Marketing Authorisation of Medicinal Products for Human Use
Medicinal products that are to be marketed in Germany fundamentally require official approval for this in the form of a national marketing authorisation or a marketing authorisation from the European Commission.
The competent national agencies in Germany for the granting of marketing authorisations for medicinal products for human use are the Paul-Ehrlich-Institut (PEI) and the Federal Institute for Drugs and Medical Devices (BfArM).
European marketing authorisations are coordinated by the European Medicines Agency (EMA, London).
Competence of the Paul-Ehrlich-Institut
The PEI is the competent agency for the marketing authorisation of the following medicinal products for human use:
- blood products (blood components for transfusions, plasma derived products, recombinant preparations)
- gene transfer medicinal products
- tissue preparations
- immunoglobulin preparations
- bone marrow preparations
- monoclonal antibodies
- sera from donor animals
- tuberculins and other medicinal products
- cell therapeutics (somatic and xenogenic)
A more precise description of these and other tasks of the PEI may be found in the German list of the PEI’s Official Duties.

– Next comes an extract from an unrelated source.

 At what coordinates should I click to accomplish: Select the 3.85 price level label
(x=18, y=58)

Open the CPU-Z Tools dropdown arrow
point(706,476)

The legal basis for the PEI’s activities may essentially be found in the law on the trade in medicinal products (Medicinal Products Act – AMG).
Additional legal provisions that are applicable to the marketing authorisation of medicinal products may be found here.
Types of Procedure
Various procedures are available for the marketing authorisation of medicinal products. The type of marketing authorisation procedure to be used depends on the medicinal product itself and whether the pharmaceutical company wishes to market it
- in Germany alone,
- in several member states of the European Union (EU) or European Economic Area (EEA) or
- in the entire European Union (EU) or the entire European Economic Area (EEA).
Medicinal products may be authorised through the following procedures:
- national procedure
European marketing authorisation procedures:
- centralised procedure
- mutual recognition procedure (MR procedure)
- decentralised procedure: For the marketing authorisation of medicinal products containing a new active substance and for the treatment of a particularly serious disease, the Centralised European marketing authorisation is absolutely required. The marketing authorisation is granted by the European Commission. The groups of medicinal products concerned are listed in the Annex of the European Regulation (EC) No. 726/2004. Optionally, such medicinal products may the authorised using the centralised marketing procedure if it constitutes an innovation and/or if it is in the interest of public health to market the medicinal product in the whole of Europe (cf. Article 3 (2) of Regulation (EC) No. 726/2004.
All medicinal products that do not fall within the scope of regulation (EC) no. 726/2004, are authorised by the national competent authorities of the EU/EEA member states, either through the national or through the decentralised procedure. Products already authorised in the EU/EEA must be authorised through the mutual recognition procedure. The scientific assessment of the marketing authorisation applications is always performed by the competent national authority (in Germany: the Federal Institute for Drugs and Medical Devices (Bundesinstitut für Arnzeimittel und Medizinprodukte, BfArM) and the Paul-Ehrlich-Institut (PEI)) regardless of the marketing authorisation procedure chosen.
Extensive information on medicinal product legislation at the European level may be found on the website of the European Commission’s Directorate-General for Enterprise and Industry (“EudraLex”).